Over $871M in crypto longs liquidated in past 24 hours as tariff fears rattle markets
Nearly 249,000 traders got caught on the wrong side of a leverage-fueled wipeout triggered by fresh Trump administration tariff threats against the EU.
The crypto futures market just had one of those days. Over $871 million in positions were liquidated in a 24-hour span ending January 19, with the overwhelming majority of the pain concentrated on traders who were betting prices would go up.
Long positions accounted for roughly $786 million to $788 million of that total, according to CoinGlass data. In English: for every dollar lost by shorts, longs lost roughly nine. That’s not a balanced correction. That’s a one-sided flush.
What triggered the cascade
The catalyst was geopolitical, not technical. Statements from the Trump administration regarding tariffs on EU imports injected a fresh dose of uncertainty into markets that were already trading on edge.
Bitcoin slid below $93,000, touching approximately $92,500 during the sell-off. That level proved to be a tripwire for leveraged traders, setting off a chain reaction of forced liquidations that fed on itself.
About 249,000 traders were caught in this particular loop. The single largest liquidation was a $25.83 million long position on the BTC-USDT pair on Hyperliquid. One trader, one position, nearly $26 million gone.
Where the damage was concentrated
Bitcoin bore the brunt, as it usually does. Liquidations on BTC positions totaled around $224 million. Ethereum came in second at approximately $121 million. The remaining hundreds of millions were spread across altcoin futures.
The Fear and Greed Index declined notably during the event, shifting sentiment from cautious optimism to something considerably less cheerful.
A familiar pattern in 2026
This isn’t an isolated event.
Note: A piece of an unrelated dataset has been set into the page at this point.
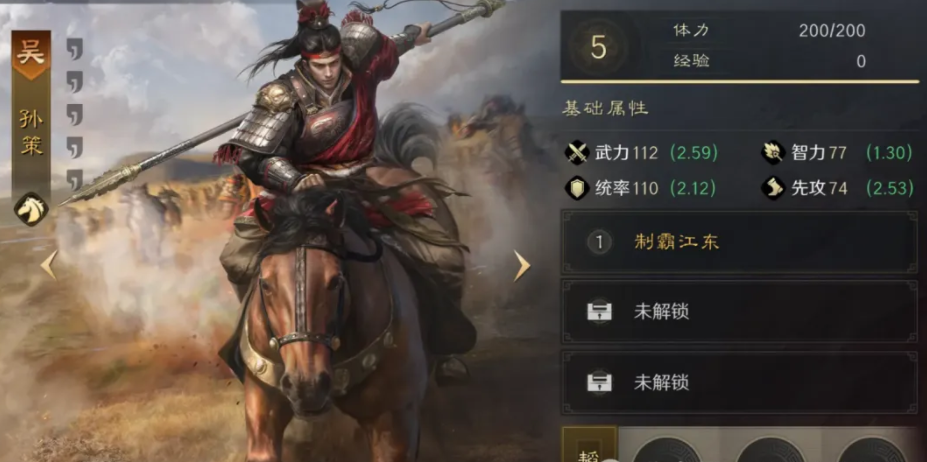The image size is (927, 462).
Task: Click the 先攻 speed boot icon
Action: click(773, 189)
It fits a recurring pattern this year where bullish positioning in crypto futures builds up during calm periods, only to get violently unwound when external shocks hit. Macroeconomic policy announcements, trade tensions, and regulatory signals have all served as triggers at various points.
What this means for investors
The concentration of liquidations in long positions, roughly 90% of the total, tells you something about market positioning heading into the event. The futures market was overwhelmingly bullish. That kind of one-sided positioning is inherently unstable because it means there’s a massive amount of forced selling that can be triggered if prices move even modestly in the wrong direction.
Traders should watch positioning data on platforms like CoinGlass closely. When long-to-short ratios skew heavily in one direction, the market is essentially loading a spring. The only question is what pulls the trigger next.